With the coronavirus pandemic making it exceptionally challenging for many in the community to actively participate in the EES process (which coincided with Stage 3, and then Stage 4 restrictions), our collective groups wrote in to the Minister Wynne in April, July and August with a request to suspend the EES until restrictions eased. Unfortunately, the Minister refused our request.
Our request to extend the time of the public consultation from 30 to 40 days was granted, and we were grateful for the Minister allowing some flexibility.

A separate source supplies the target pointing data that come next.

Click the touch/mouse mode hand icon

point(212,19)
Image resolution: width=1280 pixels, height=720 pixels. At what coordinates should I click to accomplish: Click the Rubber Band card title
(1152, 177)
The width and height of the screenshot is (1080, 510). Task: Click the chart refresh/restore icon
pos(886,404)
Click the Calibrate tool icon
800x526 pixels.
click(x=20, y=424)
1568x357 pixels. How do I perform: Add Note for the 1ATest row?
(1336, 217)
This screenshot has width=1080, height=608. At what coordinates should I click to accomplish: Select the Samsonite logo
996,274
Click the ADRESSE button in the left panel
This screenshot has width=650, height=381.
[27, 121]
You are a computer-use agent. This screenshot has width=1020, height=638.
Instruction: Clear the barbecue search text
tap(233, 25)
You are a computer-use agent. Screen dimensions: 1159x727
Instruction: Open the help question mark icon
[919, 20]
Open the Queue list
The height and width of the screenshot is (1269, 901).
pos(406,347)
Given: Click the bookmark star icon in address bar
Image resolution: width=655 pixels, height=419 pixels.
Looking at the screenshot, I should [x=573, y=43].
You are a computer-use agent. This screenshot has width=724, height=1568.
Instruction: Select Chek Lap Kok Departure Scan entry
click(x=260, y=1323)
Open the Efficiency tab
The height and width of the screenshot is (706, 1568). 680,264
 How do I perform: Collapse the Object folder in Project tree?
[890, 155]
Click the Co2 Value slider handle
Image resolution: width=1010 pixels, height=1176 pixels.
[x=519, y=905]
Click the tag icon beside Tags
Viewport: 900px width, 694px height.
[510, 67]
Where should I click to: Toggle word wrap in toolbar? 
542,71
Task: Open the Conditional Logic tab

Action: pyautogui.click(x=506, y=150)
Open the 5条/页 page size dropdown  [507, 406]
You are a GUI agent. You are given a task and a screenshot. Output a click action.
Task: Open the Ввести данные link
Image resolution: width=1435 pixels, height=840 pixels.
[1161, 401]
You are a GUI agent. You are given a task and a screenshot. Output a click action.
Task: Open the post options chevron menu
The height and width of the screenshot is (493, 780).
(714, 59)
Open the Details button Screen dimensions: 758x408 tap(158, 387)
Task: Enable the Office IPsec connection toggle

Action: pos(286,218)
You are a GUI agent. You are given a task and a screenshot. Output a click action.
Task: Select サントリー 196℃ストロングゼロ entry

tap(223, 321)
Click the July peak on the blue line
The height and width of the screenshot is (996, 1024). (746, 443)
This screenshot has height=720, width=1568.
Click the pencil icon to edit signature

Opportunities to highlight the failure of AGL’s environmental impact assessments to address the potential long-term, irreversible and ecosystem-wide damage to marine wildlife and wetland habitats is not yet over.
IAC will now be processing submissions, and from 12 October onwards will coordinate public hearings (a similar process to a VCAT process). VNPA and other groups will be putting forward our expert marine consultants to speak to the potential impacts on Westernport Bay’s important marine ecological values.
On conclusion of the public hearings, which can take up to ten weeks, IAC will deliver their report to Minister Wynne, and he will then make his assessment and final decision. There will be opportunities to share your voice with the Minister over the coming months, so stay tuned on how you can help preserve our precious Westernport Bay.
For now, it is worth celebrating the over 10,000 people – just between Environment Victoria, VNPA, Save Westernport and other local conservation groups alone – that responded to the EES and put in submissions. This reflects the strong opposition the Victorian community has to this project. Heartfelt thanks to everyone who voiced your concerns.